• [DOCUMENT EXCERPT]
In effect the rate of fire was increased by widespread use of the Fusil and reduction in ranks of the infantry. Infantry effectiveness and cohesion was mainly affected by manpower … some battalions will perform better than others simply because they have more men.

In effect Platoon fire seems to have not inflicted any more casualties overall than any other method of firing. Increase casualties seems more related to weaponry and manpower.

Fire Combat – Malburian Pertod and Seven Years War

It will be noted that wooden ramrods were used by most troops as late as the War of the Austrian Succession, first being abandoned in favor of metal ones by the Prussians. Wooden ramrods have the effect of slowing down the firing of infantry, and I believe that fire was generally much better controlled and more deliberate during the Marlburian period than during the Seven Years’ War and after. Generally speaking, during the later period, all accounts indicate that after a controlled volley or two, troops started firing as quickly as they could, in a “rolling fire.” If we read the famous account of the exchange between the two Irish regiments at Malplaquet – the one in Allied pay, and the other French – we find that the Anglo-Irish fired a series of controlled volleys, while advancing by platoons. This sort of “advancing fire” is only possible if you have control over individual volleys, which makes a good deal more sense if the slower rate of fire is mandated by the use of slower wooden ramrods.

• [GIVEN DATA]

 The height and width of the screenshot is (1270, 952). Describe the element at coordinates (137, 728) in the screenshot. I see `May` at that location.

--

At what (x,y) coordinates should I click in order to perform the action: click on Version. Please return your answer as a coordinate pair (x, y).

• [INSTRUCTION 1]
From the passage on infantry fire, repeat word for word the stretch from "In effect Platoon" through "weaponry and manpower.".
• [INSTRUCTION 2]
Write a continuation of the passage on infantry fire that picks up after its final sentence.
The entries above have nothing to do with this work.

• [WRITTEN ANSWER 1]
In effect Platoon fire seems to have not inflicted any more casualties overall than any other method of firing. Increase casualties seems more related to weaponry and manpower.

• [WRITTEN ANSWER 2]
Much has been written about infantry fire drill, but it is not safe to assume that the “fire by platoon” system pioneered by the Anglo-Dutch and Prussians during the Marlburian period was generally adopted by all other nations, even during the period of the Seven Years’ War. If you look closely at what happens to infantry firing by ranks – especially with metal ramrods – you will quickly understand why the French fired their muskets and then went in with the bayonet: they would simply be shot to pieces by an enemy using an organized platoon fire. However, the “cold steel” doctrine stayed with the French well after the Marlburian period, and the same is true of the Austrian army. Arguably, there was much less standardization in these armies than there was in the smaller, more centralized forces of their opponents. It is also true that French platoon-fire systems were not as effective as those of the British, at least during those years leading up to the Seven Years’ War.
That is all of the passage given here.